__Data for this task__:

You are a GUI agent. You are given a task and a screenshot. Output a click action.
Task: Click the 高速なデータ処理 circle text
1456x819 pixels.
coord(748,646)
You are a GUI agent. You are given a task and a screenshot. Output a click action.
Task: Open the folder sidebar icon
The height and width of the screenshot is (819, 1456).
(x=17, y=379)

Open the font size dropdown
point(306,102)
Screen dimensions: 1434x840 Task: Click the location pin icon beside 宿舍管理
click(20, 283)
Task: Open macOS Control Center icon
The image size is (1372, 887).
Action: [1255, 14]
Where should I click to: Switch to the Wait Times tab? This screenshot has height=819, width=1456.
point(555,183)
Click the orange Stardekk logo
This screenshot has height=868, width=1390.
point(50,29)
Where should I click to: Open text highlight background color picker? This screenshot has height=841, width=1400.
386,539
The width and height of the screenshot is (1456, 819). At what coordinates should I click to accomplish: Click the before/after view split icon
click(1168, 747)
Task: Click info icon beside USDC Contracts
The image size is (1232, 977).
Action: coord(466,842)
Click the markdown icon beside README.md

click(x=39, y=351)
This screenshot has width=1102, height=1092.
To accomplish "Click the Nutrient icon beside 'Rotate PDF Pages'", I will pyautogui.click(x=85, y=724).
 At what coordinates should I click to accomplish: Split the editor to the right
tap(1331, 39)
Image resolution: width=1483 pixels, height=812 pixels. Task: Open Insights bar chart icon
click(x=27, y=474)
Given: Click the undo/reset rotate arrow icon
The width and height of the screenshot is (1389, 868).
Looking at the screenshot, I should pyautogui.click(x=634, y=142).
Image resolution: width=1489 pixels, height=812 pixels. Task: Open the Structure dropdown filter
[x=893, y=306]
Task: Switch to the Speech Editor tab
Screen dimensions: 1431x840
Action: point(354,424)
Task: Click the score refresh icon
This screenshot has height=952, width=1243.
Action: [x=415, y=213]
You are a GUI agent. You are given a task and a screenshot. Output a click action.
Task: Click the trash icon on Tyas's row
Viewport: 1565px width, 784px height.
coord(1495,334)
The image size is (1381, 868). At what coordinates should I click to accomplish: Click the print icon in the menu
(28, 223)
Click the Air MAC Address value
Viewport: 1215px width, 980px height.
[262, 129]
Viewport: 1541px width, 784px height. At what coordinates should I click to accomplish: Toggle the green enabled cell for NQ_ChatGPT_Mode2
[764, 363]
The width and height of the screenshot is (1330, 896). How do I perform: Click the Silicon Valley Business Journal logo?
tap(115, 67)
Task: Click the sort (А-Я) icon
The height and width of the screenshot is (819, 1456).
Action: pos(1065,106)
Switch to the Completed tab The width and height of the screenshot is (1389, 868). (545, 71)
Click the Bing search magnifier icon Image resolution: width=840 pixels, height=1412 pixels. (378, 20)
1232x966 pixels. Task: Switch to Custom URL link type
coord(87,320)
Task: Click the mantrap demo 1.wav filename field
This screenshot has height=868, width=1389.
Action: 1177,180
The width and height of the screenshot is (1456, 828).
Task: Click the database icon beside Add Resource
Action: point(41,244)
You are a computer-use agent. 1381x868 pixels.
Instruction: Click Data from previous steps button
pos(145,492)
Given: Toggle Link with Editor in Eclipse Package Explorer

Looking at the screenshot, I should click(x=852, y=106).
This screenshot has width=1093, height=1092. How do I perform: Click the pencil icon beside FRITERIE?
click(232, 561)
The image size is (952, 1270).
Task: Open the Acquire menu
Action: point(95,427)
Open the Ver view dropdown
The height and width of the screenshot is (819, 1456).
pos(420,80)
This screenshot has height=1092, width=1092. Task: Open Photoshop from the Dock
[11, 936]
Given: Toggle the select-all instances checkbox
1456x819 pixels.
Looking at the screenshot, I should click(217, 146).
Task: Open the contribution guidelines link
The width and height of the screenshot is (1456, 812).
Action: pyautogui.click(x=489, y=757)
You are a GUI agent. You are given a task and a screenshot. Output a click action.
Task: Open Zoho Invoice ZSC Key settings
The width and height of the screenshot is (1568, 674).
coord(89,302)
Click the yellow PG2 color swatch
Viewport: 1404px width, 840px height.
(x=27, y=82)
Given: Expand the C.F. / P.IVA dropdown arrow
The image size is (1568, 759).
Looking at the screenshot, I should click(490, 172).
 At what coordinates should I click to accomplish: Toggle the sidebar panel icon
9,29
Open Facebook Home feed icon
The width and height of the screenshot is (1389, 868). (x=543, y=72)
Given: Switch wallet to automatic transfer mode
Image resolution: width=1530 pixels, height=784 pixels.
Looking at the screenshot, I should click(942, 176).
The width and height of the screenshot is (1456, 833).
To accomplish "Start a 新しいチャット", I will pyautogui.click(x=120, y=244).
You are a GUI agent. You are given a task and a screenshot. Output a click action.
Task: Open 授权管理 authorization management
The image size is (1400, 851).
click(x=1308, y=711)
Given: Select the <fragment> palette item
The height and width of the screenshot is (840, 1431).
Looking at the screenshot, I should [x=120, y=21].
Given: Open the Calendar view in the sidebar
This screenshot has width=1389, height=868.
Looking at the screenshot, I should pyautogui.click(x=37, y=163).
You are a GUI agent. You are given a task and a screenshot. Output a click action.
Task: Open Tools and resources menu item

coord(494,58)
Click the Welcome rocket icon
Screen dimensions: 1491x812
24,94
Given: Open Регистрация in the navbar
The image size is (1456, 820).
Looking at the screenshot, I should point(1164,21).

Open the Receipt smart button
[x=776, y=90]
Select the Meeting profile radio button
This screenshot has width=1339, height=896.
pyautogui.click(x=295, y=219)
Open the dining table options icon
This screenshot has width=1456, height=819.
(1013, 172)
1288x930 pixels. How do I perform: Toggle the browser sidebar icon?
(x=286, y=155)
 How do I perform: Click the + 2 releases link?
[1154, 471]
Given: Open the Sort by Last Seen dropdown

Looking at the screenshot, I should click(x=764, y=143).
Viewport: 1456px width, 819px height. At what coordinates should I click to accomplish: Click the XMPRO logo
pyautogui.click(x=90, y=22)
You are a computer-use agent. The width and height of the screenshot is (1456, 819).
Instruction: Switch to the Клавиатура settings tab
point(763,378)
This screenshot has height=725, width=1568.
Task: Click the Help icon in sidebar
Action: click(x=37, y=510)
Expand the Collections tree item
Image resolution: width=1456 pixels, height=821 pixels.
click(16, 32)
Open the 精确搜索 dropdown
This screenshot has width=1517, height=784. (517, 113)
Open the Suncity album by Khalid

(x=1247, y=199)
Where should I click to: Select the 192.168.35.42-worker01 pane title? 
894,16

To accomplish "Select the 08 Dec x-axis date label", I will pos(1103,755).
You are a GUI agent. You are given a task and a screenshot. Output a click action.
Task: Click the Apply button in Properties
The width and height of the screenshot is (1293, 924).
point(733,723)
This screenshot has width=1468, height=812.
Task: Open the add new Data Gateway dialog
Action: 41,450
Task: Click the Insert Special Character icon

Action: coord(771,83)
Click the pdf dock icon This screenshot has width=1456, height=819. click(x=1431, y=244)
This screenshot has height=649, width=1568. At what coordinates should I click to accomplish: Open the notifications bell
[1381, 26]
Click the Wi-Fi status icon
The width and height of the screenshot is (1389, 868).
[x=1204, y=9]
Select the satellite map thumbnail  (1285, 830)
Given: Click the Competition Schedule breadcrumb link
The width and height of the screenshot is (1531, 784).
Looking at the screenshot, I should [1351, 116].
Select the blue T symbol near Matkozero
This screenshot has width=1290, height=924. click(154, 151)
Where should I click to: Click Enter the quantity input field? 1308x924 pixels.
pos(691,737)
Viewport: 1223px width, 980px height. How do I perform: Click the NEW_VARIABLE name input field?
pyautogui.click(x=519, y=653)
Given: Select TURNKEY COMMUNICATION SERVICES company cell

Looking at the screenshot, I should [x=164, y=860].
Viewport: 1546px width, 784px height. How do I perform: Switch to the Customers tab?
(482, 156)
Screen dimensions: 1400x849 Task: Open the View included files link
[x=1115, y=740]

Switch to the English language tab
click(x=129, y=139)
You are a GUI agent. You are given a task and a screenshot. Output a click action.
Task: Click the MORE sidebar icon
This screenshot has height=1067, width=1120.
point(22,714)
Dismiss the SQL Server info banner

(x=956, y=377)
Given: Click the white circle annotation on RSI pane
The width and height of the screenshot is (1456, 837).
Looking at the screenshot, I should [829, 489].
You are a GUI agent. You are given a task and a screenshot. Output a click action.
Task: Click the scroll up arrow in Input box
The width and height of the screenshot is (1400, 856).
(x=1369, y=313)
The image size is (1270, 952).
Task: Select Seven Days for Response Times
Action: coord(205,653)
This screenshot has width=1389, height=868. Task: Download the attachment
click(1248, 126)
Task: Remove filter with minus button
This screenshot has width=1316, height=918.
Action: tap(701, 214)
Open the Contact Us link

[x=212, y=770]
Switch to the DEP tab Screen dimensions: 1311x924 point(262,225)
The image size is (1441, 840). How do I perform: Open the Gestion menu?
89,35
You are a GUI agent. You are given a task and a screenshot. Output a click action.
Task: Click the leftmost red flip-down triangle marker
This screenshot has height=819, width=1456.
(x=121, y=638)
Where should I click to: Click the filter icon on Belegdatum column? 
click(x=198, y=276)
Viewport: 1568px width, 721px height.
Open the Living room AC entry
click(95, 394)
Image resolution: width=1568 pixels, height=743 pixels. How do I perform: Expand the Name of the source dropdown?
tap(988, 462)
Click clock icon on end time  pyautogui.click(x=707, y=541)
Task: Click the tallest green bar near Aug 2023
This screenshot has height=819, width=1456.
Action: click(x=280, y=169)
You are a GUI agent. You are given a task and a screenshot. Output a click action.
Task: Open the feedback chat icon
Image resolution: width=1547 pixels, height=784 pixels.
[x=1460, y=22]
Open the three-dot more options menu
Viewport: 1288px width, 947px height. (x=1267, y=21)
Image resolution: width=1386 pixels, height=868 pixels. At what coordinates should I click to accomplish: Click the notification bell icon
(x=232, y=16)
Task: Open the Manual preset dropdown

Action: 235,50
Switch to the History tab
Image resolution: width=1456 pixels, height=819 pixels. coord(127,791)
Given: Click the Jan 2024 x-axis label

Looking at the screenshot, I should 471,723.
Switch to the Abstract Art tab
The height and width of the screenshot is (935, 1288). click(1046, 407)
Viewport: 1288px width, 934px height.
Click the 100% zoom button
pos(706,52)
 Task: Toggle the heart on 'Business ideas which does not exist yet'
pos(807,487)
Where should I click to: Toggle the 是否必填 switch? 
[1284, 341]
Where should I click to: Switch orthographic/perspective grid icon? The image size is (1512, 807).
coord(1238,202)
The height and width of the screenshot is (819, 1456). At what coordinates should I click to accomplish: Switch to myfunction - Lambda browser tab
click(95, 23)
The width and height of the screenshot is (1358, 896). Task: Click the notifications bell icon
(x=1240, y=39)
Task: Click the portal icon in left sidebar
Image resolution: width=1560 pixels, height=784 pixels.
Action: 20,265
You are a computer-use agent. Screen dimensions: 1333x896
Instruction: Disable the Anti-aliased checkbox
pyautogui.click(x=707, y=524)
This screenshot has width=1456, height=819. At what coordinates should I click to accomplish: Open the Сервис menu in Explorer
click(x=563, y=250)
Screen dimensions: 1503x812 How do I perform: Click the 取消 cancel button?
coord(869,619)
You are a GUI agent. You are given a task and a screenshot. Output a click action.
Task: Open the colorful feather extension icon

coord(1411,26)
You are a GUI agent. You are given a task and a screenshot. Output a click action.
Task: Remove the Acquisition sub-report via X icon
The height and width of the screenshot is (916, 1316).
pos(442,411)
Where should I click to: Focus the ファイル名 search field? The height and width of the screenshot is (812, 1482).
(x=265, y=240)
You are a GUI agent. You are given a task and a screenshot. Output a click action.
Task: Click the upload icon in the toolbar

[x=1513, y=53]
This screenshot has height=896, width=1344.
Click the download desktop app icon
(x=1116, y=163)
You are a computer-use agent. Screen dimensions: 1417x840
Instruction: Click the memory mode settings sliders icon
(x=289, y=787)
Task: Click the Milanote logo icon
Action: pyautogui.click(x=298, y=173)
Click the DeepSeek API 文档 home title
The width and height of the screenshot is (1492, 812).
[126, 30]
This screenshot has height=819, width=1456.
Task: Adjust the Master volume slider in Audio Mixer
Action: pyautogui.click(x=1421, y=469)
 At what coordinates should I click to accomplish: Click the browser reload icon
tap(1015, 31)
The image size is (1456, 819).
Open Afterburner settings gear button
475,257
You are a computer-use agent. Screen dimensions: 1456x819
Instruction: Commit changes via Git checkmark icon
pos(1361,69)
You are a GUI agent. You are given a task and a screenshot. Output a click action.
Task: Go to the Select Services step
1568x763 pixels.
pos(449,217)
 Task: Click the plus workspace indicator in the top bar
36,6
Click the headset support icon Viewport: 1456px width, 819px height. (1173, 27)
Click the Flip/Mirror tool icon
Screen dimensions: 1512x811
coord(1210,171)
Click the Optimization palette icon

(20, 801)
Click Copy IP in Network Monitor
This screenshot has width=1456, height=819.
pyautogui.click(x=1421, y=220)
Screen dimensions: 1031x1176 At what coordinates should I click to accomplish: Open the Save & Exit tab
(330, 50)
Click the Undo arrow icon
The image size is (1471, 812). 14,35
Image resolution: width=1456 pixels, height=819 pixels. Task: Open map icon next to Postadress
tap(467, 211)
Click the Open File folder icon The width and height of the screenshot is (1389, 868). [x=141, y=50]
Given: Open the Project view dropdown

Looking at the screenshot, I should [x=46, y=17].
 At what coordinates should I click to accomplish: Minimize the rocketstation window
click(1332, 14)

__Task statement__: Give again, word for word, the records from their first line to the one with "Given: Click the undo/reset rotate arrow icon", and leave out all else.

__Result of this task__:
You are a GUI agent. You are given a task and a screenshot. Output a click action.
Task: Click the 高速なデータ処理 circle text
1456x819 pixels.
coord(748,646)
You are a GUI agent. You are given a task and a screenshot. Output a click action.
Task: Open the folder sidebar icon
The height and width of the screenshot is (819, 1456).
(x=17, y=379)

Open the font size dropdown
point(306,102)
Screen dimensions: 1434x840 Task: Click the location pin icon beside 宿舍管理
click(20, 283)
Task: Open macOS Control Center icon
The image size is (1372, 887).
Action: [1255, 14]
Where should I click to: Switch to the Wait Times tab? This screenshot has height=819, width=1456.
point(555,183)
Click the orange Stardekk logo
This screenshot has height=868, width=1390.
point(50,29)
Where should I click to: Open text highlight background color picker? This screenshot has height=841, width=1400.
386,539
The width and height of the screenshot is (1456, 819). At what coordinates should I click to accomplish: Click the before/after view split icon
click(1168, 747)
Task: Click info icon beside USDC Contracts
The image size is (1232, 977).
Action: coord(466,842)
Click the markdown icon beside README.md

click(x=39, y=351)
This screenshot has width=1102, height=1092.
To accomplish "Click the Nutrient icon beside 'Rotate PDF Pages'", I will pyautogui.click(x=85, y=724).
 At what coordinates should I click to accomplish: Split the editor to the right
tap(1331, 39)
Image resolution: width=1483 pixels, height=812 pixels. Task: Open Insights bar chart icon
click(x=27, y=474)
Given: Click the undo/reset rotate arrow icon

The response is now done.